Deze groep is bovendien extra kwetsbaar, zegt Oude Hengel, omdat zij geen contact hebben met collega’s of een leidinggevende. Zij komen niet op een kantoor waar zij hun leidinggevende of collega’s spreken. Contact verloopt volledig digitaal, via het platform waar ze voor werken. „Terwijl steun van een leidinggevende of collega’s juist cruciaal is voor het verminderen van werkdruk.”

Een simpele oplossing voor een te hoge werkdruk is er niet, benadrukken de onderzoekers. Werkstress ontstaat door een combinatie van individuele omstandigheden (bijvoorbeeld mantelzorgtaken) en externe ontwikkelingen (bijvoorbeeld arbeidskrapte). Aan overheid, werkgevers en werkenden volgens TNO en het RIVM de taak om ervoor te zorgen dat werkstress de komende jaren niet verder toeneemt. Het kan helpen, zeggen de onderzoekers, als werknemers meer autonomie ervaren in hun werk, en steun krijgen van leidinggevenden.
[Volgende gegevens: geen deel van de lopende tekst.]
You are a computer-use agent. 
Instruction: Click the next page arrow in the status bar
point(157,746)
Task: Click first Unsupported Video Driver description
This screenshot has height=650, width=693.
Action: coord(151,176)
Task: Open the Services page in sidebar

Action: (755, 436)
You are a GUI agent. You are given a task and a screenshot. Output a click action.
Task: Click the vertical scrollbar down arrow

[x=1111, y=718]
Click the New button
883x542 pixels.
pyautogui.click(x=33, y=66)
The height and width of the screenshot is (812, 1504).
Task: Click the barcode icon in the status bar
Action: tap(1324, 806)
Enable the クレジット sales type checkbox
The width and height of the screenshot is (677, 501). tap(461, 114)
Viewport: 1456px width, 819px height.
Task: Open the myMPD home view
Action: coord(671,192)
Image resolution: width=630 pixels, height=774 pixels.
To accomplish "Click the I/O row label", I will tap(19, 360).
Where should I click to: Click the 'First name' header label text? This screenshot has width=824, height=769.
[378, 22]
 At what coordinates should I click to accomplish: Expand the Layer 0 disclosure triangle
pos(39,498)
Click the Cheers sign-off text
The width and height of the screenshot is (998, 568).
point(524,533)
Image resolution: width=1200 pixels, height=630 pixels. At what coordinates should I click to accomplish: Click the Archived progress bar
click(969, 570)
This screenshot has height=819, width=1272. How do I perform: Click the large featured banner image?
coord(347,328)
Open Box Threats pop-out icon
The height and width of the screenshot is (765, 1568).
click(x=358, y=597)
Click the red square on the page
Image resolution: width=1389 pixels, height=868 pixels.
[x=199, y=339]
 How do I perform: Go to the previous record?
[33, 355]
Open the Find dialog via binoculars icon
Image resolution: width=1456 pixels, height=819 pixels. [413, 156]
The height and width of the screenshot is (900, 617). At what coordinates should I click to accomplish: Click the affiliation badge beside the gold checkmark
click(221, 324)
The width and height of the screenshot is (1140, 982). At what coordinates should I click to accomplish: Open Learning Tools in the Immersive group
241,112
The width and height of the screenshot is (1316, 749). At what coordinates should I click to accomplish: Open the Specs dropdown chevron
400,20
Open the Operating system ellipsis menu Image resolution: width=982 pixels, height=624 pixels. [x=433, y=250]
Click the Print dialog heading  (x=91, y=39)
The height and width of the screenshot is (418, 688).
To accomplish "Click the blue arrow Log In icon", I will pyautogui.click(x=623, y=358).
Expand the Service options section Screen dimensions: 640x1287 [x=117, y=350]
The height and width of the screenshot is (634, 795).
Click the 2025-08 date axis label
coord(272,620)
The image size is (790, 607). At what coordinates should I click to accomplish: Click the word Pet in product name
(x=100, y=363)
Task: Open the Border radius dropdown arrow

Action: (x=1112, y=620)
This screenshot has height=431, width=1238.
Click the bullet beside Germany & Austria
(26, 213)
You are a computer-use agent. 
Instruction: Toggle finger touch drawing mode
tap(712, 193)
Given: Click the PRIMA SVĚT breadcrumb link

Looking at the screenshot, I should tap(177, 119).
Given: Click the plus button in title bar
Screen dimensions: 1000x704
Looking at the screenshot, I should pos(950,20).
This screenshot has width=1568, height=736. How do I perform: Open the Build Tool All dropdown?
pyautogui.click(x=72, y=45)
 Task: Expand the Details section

Vakbond FNV is blij met de aanbevelingen van TNO en het RIVM. „Er wordt te vaak gedaan alsof werkstress tussen de oren zit”, zegt vicevoorzitter Kitty Jong. „Het rapport laat zien dat dat niet het geval is.”

De FNV vindt dat naleving van de Arbowet strenger gehandhaafd moet worden. Op het gebied van (mentale) gezondheid ligt er volgens Jong een te grote vrijblijvendheid bij de werkgever. „Werkgevers die zich niet aan de wet houden, moeten strenger beboet worden.”

Werkgeversvereniging AWVN vindt dat er te makkelijk naar de werkgever wordt gewezen. „Daar ligt maar een deel van de verantwoordelijkheid”, zegt woordvoerder Jannes van der Velde. „Tegenwoordig staan mensen bijna dag en nacht aan. Er ligt ook een verantwoordelijkheid bij de werknemer zelf.”

De 62-jarige Annemarie noemt haar manager „één uit duizenden”. Hij is erg begaan met zijn personeel, vertelt ze. Hij zegt vaak: neem je tijd, en zet er geen druk op. Desondanks wil Annemarie niet meer werken. Ze hoopt dat ze arbeidsongeschikt wordt verklaard, zodat ze recht heeft op een uitkering. „Ik heb 45 jaar voor anderen gezorgd. En nu ben ik zelf aan de beurt, denk ik dan.”